Which information can be secured with the help of right to information? Find out with the help of your teachers.


Answer:

Under the provisions of the Act, Right to Information (RTI) is an act of the Parliament of India any citizen of India may ask for information from a "public authority" (a body of Government or "instrumentality of State") which is necessary to reply immediately or within thirty days.

The Right to information in India is governed by two major bodies:


• Central Information Commission (CIC)


• State Information Commissions


The information which can be collected are:


1) Information from a public authority


2) Inspection of work, records etc of public authority


3) Details related to members of parliament and members of legislative assembly.


The important feature of RTI is that it is applicable to Indian citizens, but not associations or companies.



Question 2.

Make a list of concessions given by the Government for the students of the minority community?


Answer:




Question 3.

Visit the official website of National election commission and collect more information about it.


Answer:

(INFORMATION FROM THE INTERNET)

The Election Commission of India is an autonomous constitutional authority responsible for administering Union and State election processes in India.
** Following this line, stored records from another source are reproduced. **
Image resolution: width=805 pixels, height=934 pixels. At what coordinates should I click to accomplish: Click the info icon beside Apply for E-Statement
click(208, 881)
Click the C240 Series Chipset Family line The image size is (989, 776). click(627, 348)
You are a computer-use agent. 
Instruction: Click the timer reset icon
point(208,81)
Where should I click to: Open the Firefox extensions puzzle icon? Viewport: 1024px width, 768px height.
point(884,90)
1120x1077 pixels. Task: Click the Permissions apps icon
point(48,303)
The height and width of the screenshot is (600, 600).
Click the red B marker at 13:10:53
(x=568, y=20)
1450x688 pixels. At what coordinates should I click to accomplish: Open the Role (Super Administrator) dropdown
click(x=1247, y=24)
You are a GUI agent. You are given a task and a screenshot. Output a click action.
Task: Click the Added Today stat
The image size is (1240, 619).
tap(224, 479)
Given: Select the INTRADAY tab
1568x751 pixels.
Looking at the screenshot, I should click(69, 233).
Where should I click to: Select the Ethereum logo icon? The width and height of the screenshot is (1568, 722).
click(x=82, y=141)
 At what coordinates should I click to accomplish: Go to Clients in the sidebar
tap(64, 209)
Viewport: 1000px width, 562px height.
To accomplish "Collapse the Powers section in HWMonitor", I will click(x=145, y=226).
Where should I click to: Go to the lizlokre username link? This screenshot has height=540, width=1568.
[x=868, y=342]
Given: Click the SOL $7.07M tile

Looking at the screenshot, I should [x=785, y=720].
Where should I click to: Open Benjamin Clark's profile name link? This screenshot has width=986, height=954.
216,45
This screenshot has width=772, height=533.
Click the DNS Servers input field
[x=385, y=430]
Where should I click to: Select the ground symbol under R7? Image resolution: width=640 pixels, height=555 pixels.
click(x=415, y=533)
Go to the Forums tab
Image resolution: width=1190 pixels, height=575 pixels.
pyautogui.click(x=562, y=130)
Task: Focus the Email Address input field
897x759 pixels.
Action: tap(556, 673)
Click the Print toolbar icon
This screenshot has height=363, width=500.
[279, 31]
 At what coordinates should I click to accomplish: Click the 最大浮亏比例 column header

The body administers elections to the Lok Sabha, Rajya Sabha, State Legislative Assemblies in India, and the offices of the President and Vice President in the country.


A Constitutional Body


Election Commission of India is a permanent Constitutional Body. The Election Commission was established in accordance with the Constitution on 25th January 1950. The Commission celebrated its Golden Jubilee in 2001.


Originally the commission had only a Chief Election Commissioner. It currently consists of Chief Election Commissioner and two Election Commissioners.


For the first time, two additional Commissioners were appointed on 16th October 1989 but they had a very short tenure till 1st January 1990. Later, on 1st October 1993 two additional Election Commissioners were appointed. The concept of multi-member Commission has been in operation since then, with decision making power by majority vote.


Appointment & Tenure of Commissioners


The President appoints Chief Election Commissioner and Election Commissioners. They have a tenure of six years, or up to the age of 65 years, whichever is earlier. They enjoy the same status and receive salary and perks as available to Judges of the Supreme Court of India. The Chief Election Commissioner can be removed from office only through impeachment by Parliament.


Transaction of Business


The Commission transacts its business by holding regular meetings and also by circulation of papers. All Election Commissioners have equal say in the decision making of the Commission. The Commission, from time to time, delegates some of its executive functions to its officers in its Secretariat.


The Setup


The Commission has a separate Secretariat at New Delhi, consisting of about 300 officials, in a hierarchical set up.


Budget & Expenditure


The Secretariat of the Commission has an independent budget, which is finalized directly in consultation between the Commission and the Finance Ministry of the Union Government. The latter generally accepts the recommendations of the Commission for its budgets. The major expenditure on the actual conduct of elections is, however, reflected in the budgets of the concerned constituent units of the Union - States and Union Territories.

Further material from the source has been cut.